# [Tujuan Tugas]
Sebutkan semua nama tokoh yang dirujuk dalam teks tentang behaviorisme beserta tahun yang menyertai nama tersebut.

# [Kutipan Sumber]
▼
Kampus Pasca

Kampus Pasca
Kampus telanai

Selasa, 15 April 2014

Behaviorisme


 

PENDAHULUAN
A.    Latar Belakang

Teori belajar Behavioristik adalah sebuah teori yang dicetuskan oleh Gage dan Berliner tentang perubahan tingkah laku sebagai hasil dari pengalaman.
Teori ini lalu berkembang menjadi aliran psikologi belajar yang berpengaruh terhadap arah pengembangan teori dan praktek pendidikan dan pembelajaran yang dikenal sebagai aliran behavioristik. Aliran ini menekankan pada terbentuknya perilaku yang tampak sebagai hasil belajar.

Teori behavioristik dengan model hubungan stimulus-responnya, mendudukkan orang yang belajar sebagai individu yang pasif. Respon atau perilaku tertentu dengan menggunakan metode pelatihan atau pembiasaan semata. Munculnya perilaku akan semakin kuat bila diberikan penguatan dan akan menghilang bila dikenai hukuman.

Menurut teori behavioristik belajar adalah perubahan tingkah laku sebagai hasil dari pengalaman (Gage, Berliner, 1984) Belajar merupakan akibat adanya interaksi antara stimulus dan respon (Slavin, 2000). Seseorang dianggap telah belajar sesuatu jika dia dapat menunjukkan perubahan perilakunya. Menurut teori ini dalam belajar yang penting adalah input yang berupa stimulus dan output yang berupa respon. Stimulus adalah apa saja yang diberikan guru kepada siswa, sedangkan respon berupa reaksi atau tanggapan siswa terhadap stimulus yang diberikan oleh guru tersebut. Proses yang terjadi antara stimulus dan respon tidak penting untuk diperhatikan karena tidak dapat diamati dan tidak dapat diukur. Yang dapat diamati adalah stimulus dan respon, oleh karena itu apa yang diberikan oleh guru (stimulus) dan apa yang diterima oleh siswa (respon) harus dapat diamati dan diukur. Teori ini mengutamakan pengukuran, sebab pengukuran merupakan suatu hal penting untuk melihat terjadi atau tidaknya perubahan tingkah laku tersebut. Faktor lain yang juga dianggap penting oleh aliran behavioristik adalah faktor penguatan (reinforcement) penguatan adalah apa saja yang dapat memperkuat timbulnya respon. Bila penguatan ditambahkan (positive reinforcement) maka respon akan semakin kuat. Begitu juga bila penguatan dikurangi (negative reinforcement) respon pun akan tetap dikuatkan

B.     Rumusan Masalah

1.      Bagaimana hakekat teori behavior ?
▲
# [Materi yang Disediakan]
▼
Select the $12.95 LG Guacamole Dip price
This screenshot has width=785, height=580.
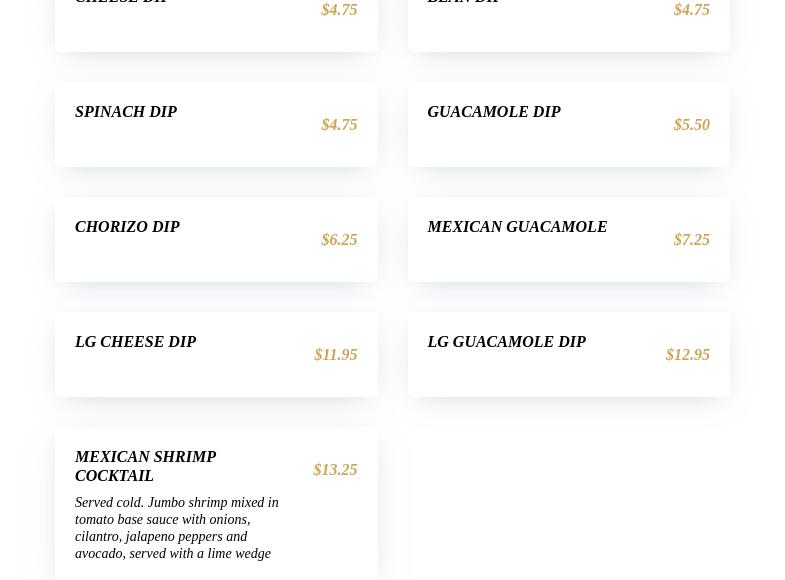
▲
# [Jawaban Tertulis]
- Gage (1984)
- Berliner (1984)
- Slavin (2000)